This design example demonstrates how to use a supported Altera device as an I2C battery gauge interface. The end product is a low-cost intelligent device that improves communication between the battery gauge and the host system.
A battery gauge is a device which continuously monitors the state of a battery's capacity and displays it to the user in a simple form. Often in embedded systems, the status of the battery supply is monitored remotely. Communication between the embedded system and battery gauge can be facilitated through an industry standard two-wire I2C bus and an interfacing device. Because of its low overhead, the two-wire communication link minimizes the number of traces required on the PCB to monitor the power source.
A supported Altera device can easily serve as the interfacing device. The I2C interface allows the supported Altera device to access readings from the battery gauge remotely. An I2C serial interface consists of a data line (SDA) and a clock line (SCL). Both the lines are bidirectional and are pulled up to the VCC of the system. This bus is also a common bus for any other I2C-compliant device in the system.
In this implementation, the battery gauge acts as slave to the supported Altera device and has a software programmable address. At any time, the supported Altera device acting as the master can read the exact state of battery charge through the battery gauge interface. The design uses an inexpensive battery gauge device, such as the Maxim DS2745.
Because the design is made for illustration, it does not implement a complete I2C master. This design, therefore, does not accommodate multimaster capability and is only meant to demonstrate the capability of the supported Altera device to read the DS2745 battery gauge via an I2C interface.

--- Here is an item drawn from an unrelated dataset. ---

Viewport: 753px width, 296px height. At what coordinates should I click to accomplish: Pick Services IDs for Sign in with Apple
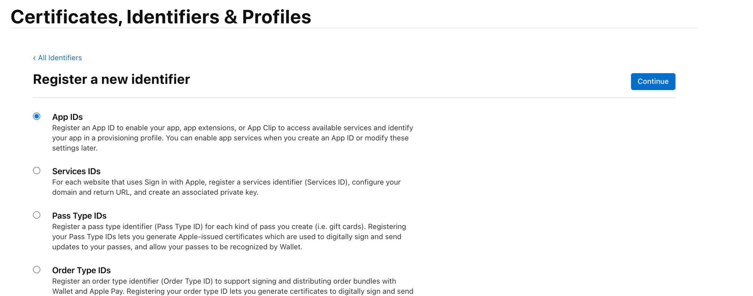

|SDA||I2C Serial Data||Bidirectional|
In order to retrieve the status of the battery from the gauge, the master initiates the communication cycle by sending a Start condition on the bus. The Start condition, which consists of pulling the SDA line low while SCL is high, is followed by a 7-bit slave address and a write command (90h). After receiving these signals, the slave sends back an acknowledgment to the master.
After receiving the acknowledgment (battery gauge DS2745), the master sends the memory address (0Ch), which corresponds to the voltage register on the slave. The DS2745 acknowledges this memory address, and then the master generates a Repeat Start (Sr). After the Repeat Start, the supported Altera device (master) sends the device address again, followed by a read, this time (91h). The DS2745 acknowledges it as the same. The battery data is transferred on the SDA line to the master in the next two 8-bit read operations; the MSB is sent first followed by the LSBs. The master sends an acknowledgment after every 8 bits that are received. A Stop (P) condition is generated by the master by leaving the SDA line high when SCL is high after the read is complete. The slave returns Data in two's complement form, which is converted to a bar form for display.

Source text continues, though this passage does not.